The final prong — requiring that termination will do no more harm than good — is a “ ‘fail-safe’ inquiry guarding against an inappropriate or premature termination of parental rights.”  F.M., supra, 211 N.J. at 453 (quoting G.L., supra, 191 N.J. at 609).   This inquiry, which depends on the strength and value of the various bonds the child has created with the parent and other caregivers, “necessarily requires expert inquiry.”  K.H.O., supra, 161 N.J. at 355.   The fourth prong is concerned primarily with “the child's need for a permanent and stable home, along with a defined parent-child relationship.”  H.R., supra, 431 N.J.Super. at 226 (internal quotation marks omitted).   Thus, courts should be especially attuned to whether refusing termination would “expose the [child] to the dangers and instability” of the parental bond, or “disrupt any permanency” that the child may have established elsewhere.  N.J. Div. of Youth & Family Servs. v. M.M., 189 N.J. 261, 287 (2007).
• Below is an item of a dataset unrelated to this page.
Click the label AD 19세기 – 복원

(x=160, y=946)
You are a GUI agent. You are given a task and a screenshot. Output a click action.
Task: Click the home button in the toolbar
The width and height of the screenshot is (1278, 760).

Defendant argues that severing her bond with the child would do more harm than good because there is no family ready to adopt him, and his current foster family has not expressed an interest in adoption.   Defendant contends there “would be no harm” in leaving the parental relationship in place and giving her more time to correct her faults.

Dr. Gordon–Karp testified, however, that the bond between the child and defendant is insecure, and that a continuing parental relationship would harm the child by continuing his exposure to his mother's inconsistency.   The doctor acknowledged that the child would suffer some harm if his relationship with defendant is severed, but she also noted that the child had “manage[d]” during the times that defendant was absent from his life because of her incarceration.   Because of the child's age and special needs, permanency “is extremely important,” and continuing the relationship with his biological mother would simply “prolong the inevitable” by continuing to expose him to the “ups and downs” of his mother's unstable lifestyle, with the result being “no change” in his circumstances after another year or more of waiting.   Judge Baxter did not err in concluding that the Division had proven the fourth prong of the statute.

Substantial credible evidence supports the Family Part's conclusion that the Division proved all four prongs of N.J.S.A. 30:4C–15.1(a) by clear and convincing evidence.   There was no error in entering judgment terminating defendant's parental rights.

Affirmed.

FOOTNOTES

1.  FN1. L. 2012, c. 16, eff.   June 29, 2012, reorganized the Department of Children and Families and renamed the Division of Youth and Family Services (DYFS) as the Division of Child Protection and Permanency.